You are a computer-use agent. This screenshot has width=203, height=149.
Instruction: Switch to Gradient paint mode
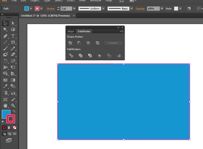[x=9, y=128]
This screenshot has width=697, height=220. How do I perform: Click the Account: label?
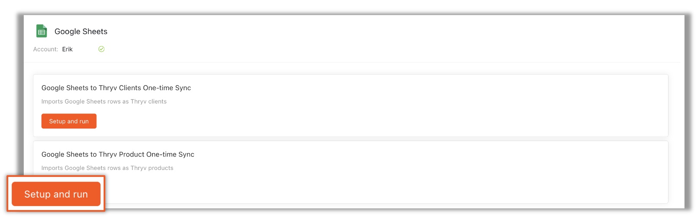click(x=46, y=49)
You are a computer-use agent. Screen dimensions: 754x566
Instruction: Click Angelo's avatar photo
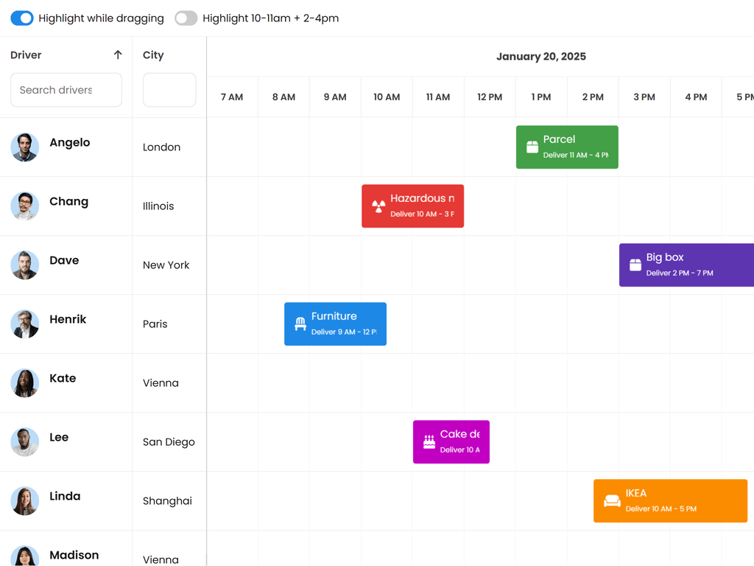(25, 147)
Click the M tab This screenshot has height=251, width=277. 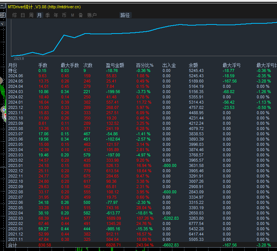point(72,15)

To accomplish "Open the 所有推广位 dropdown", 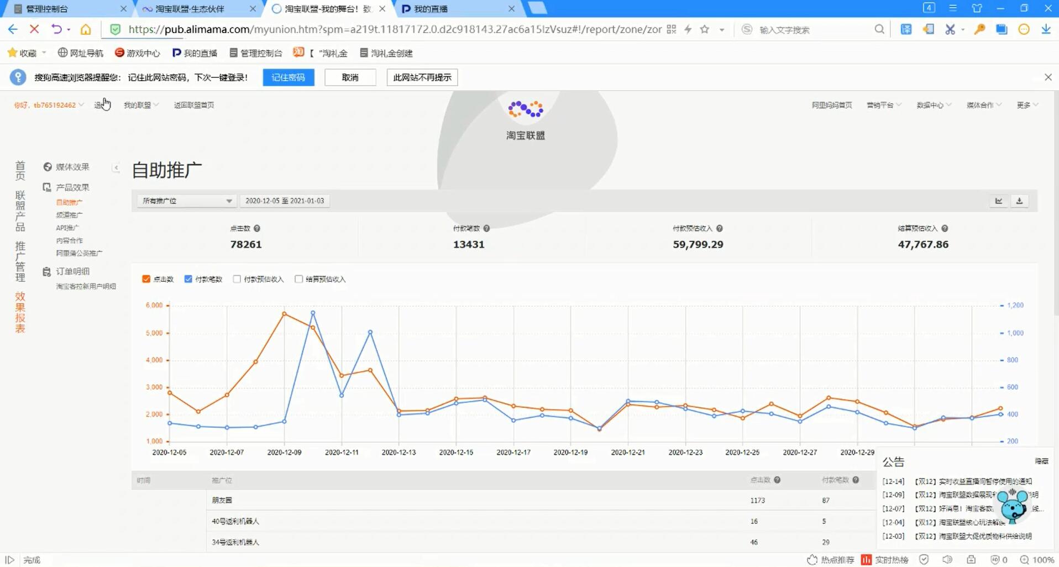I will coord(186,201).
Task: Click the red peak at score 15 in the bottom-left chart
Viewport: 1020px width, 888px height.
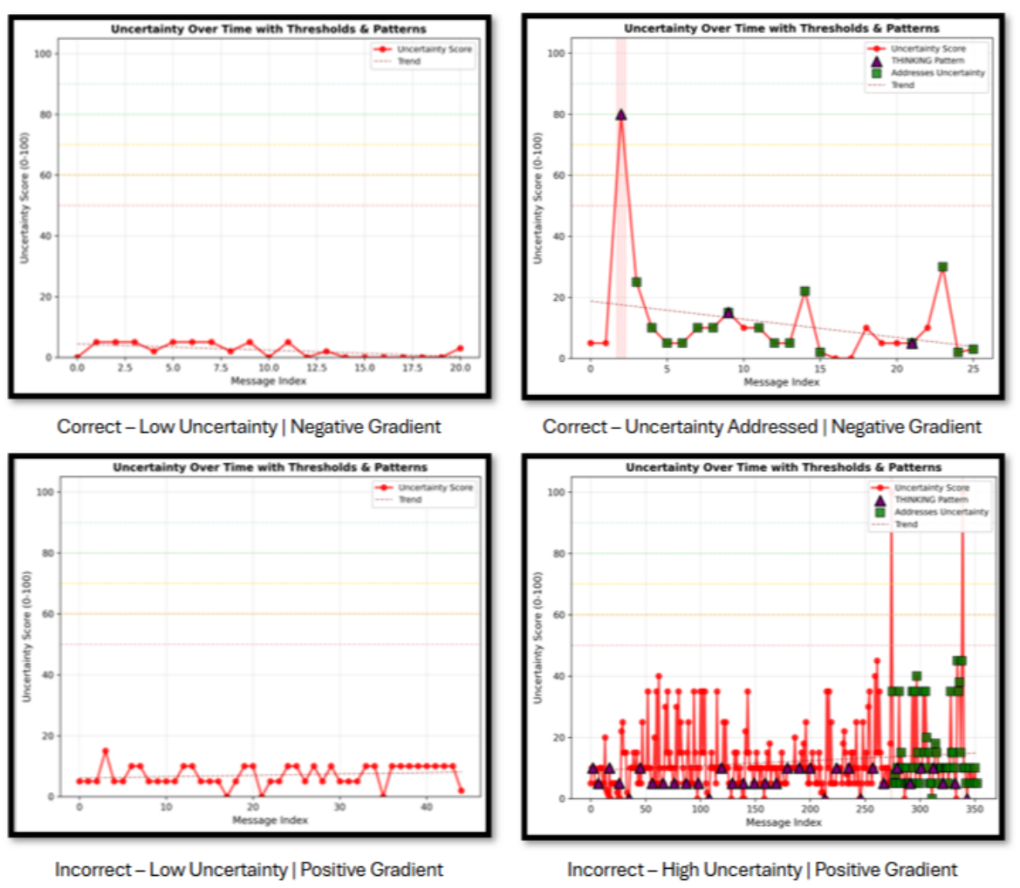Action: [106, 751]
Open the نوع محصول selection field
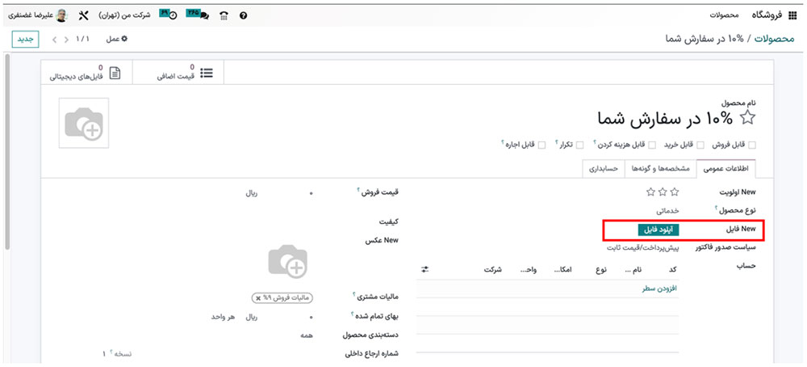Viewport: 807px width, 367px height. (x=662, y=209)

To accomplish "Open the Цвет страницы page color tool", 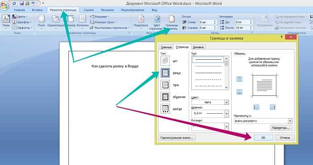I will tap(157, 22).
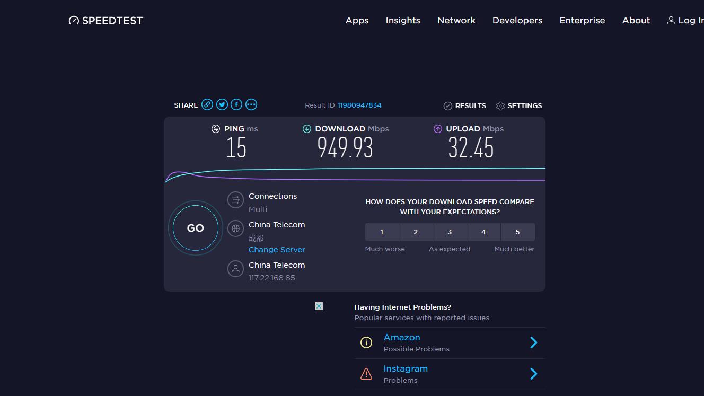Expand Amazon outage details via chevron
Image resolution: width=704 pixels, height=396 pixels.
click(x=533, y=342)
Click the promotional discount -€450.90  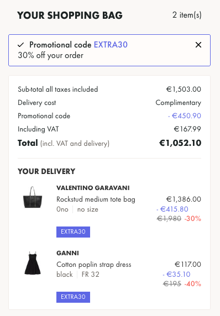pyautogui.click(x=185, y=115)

- _Required action_:
Across the records above, tally the lines that contain "computer" and return the number alone.

- _Answer space_:
2